Matthieu Rosier questionne l’interdit, sur les traces de Jean-Christian Bourcart. Qu’est ce qui se cache derrière les pare-brises et les pare-soleil des camionnettes qui stationnent en bordure d’Avignon ? Des corps tarifés qui se livrent mais ne s’abandonnent pas, des visages qui se dérobent, des jeux de jambes et des vies volées. Un trafic en vase clos, à l’arrière des véhicules, qui ignore les jours et les nuits. Entre la scène et les coulisses, l’œil du photographe se joue du visible et de l’invisible, du caché et du montré.
Jeannie Abert s’adosse aux images de guerre de Stanley Greene, les détourne et les recompose. Destins fracassés, paysages accidentés, images déchirées, le monde n’est plus unifié, il est découpé en strates et fracturé. Que reste-t-il de ces vies qui partent en fumée ? Des bribes de paysages et des bribes d’histoires.

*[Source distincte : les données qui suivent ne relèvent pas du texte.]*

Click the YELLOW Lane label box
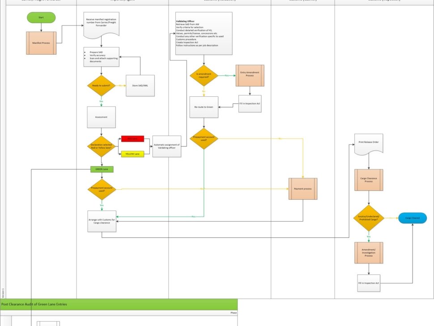 (x=132, y=154)
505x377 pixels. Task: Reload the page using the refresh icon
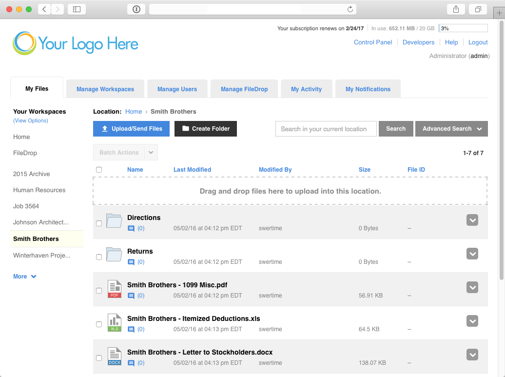350,9
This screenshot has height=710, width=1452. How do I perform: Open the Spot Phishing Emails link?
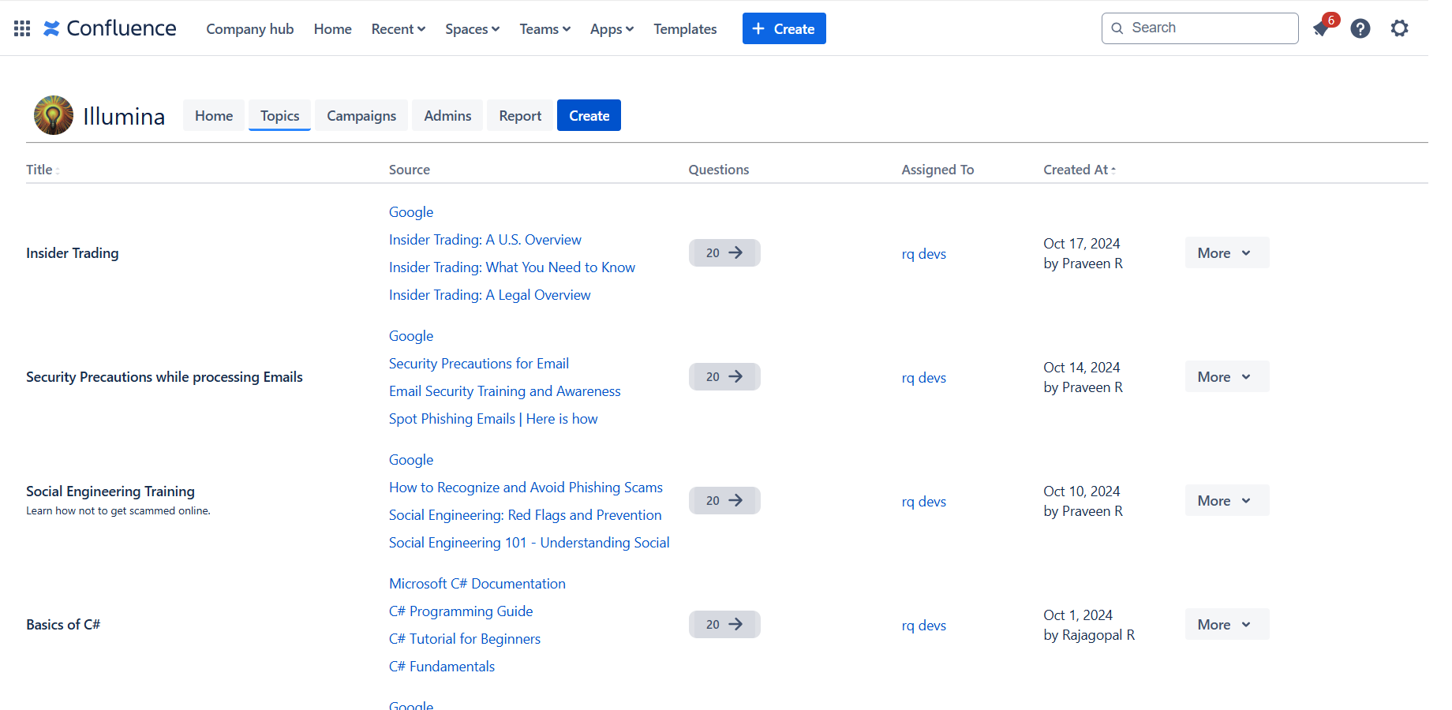tap(492, 419)
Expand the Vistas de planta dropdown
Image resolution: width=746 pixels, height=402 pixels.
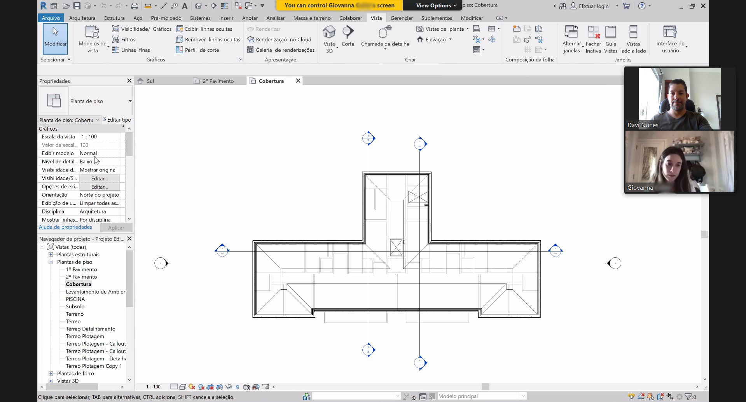(467, 29)
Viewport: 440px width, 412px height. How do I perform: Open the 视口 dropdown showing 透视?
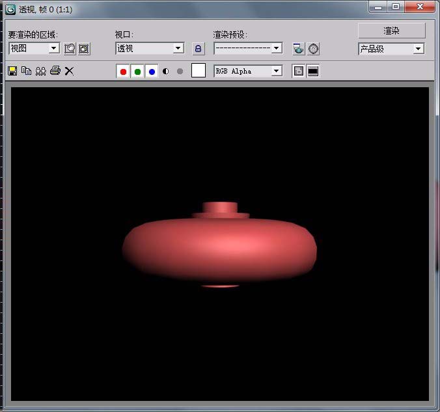[x=178, y=49]
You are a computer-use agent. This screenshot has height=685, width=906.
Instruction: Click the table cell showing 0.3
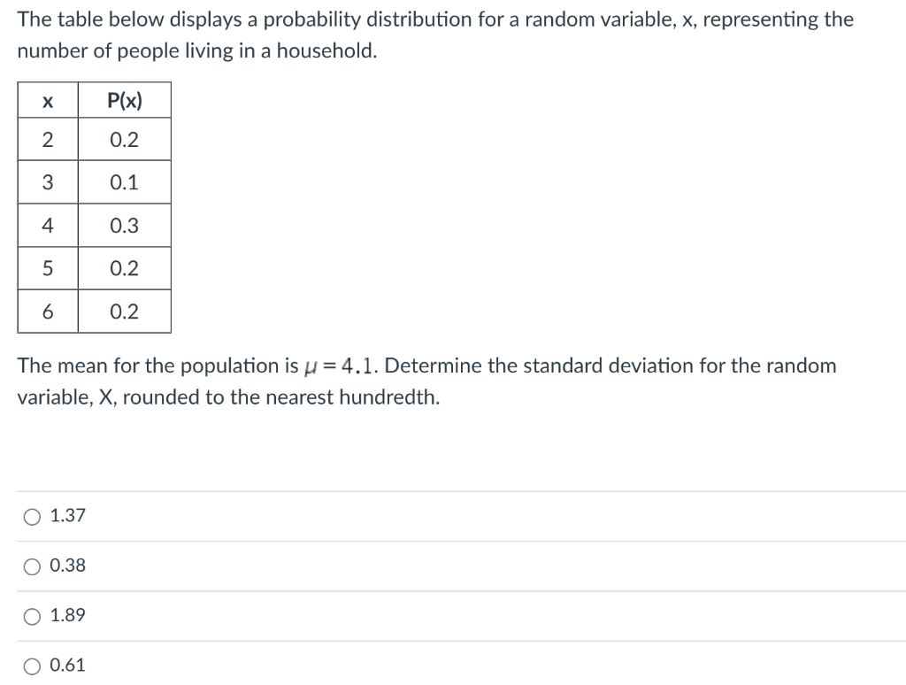click(x=124, y=226)
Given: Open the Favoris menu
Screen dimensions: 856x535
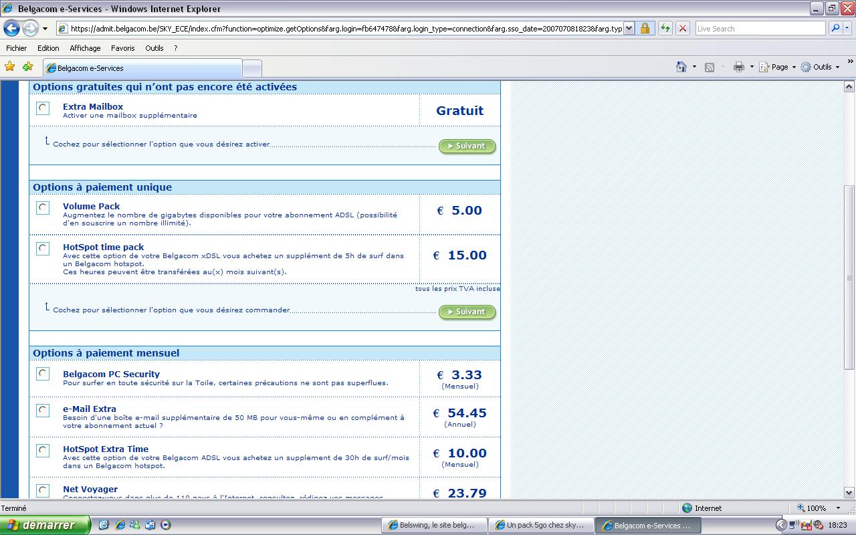Looking at the screenshot, I should point(122,48).
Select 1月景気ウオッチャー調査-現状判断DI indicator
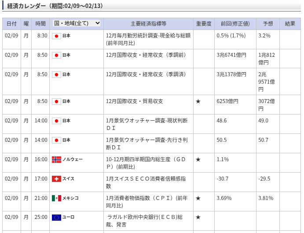The width and height of the screenshot is (304, 233). coord(147,124)
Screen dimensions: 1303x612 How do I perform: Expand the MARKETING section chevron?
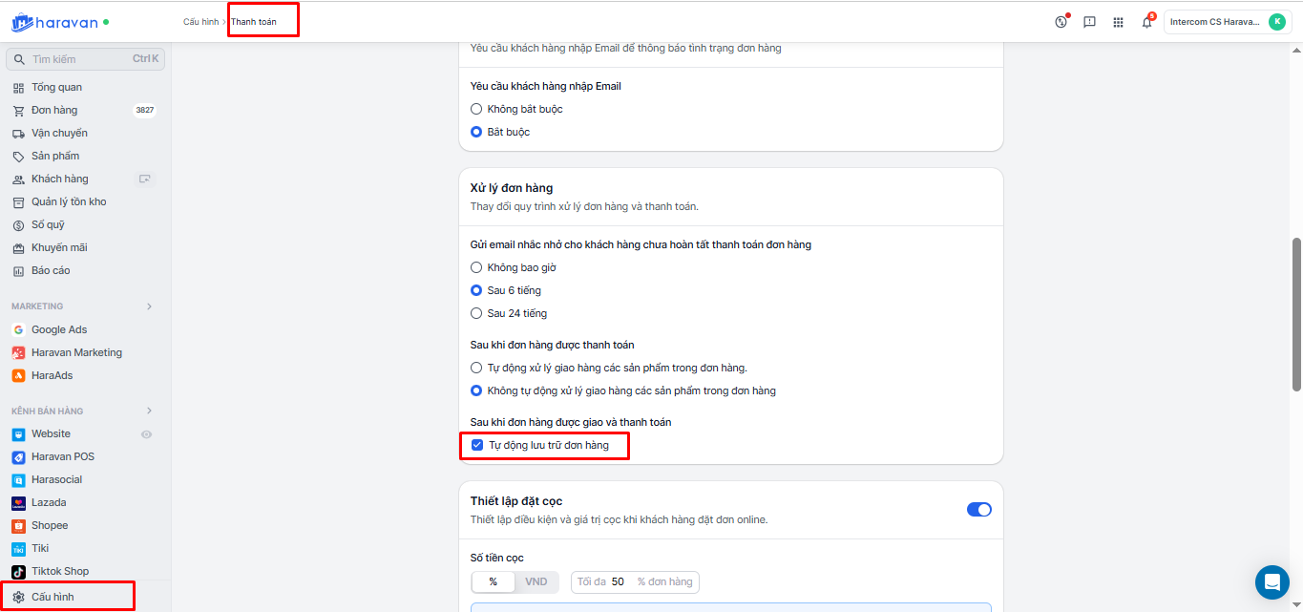tap(149, 306)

Lise Dua répond au noir et blanc inquiet de Sarah Moon par la pâleur lactée d’images suspendues, elles aussi, aux rêves d’enfance. À tout moment, le merveilleux peut basculer dans l’étrange. Il suffit d’un voilage, d’une mappemonde, d’une lumière d’aurore pour transformer la chambre en bateau ivre, et le réel en fiction.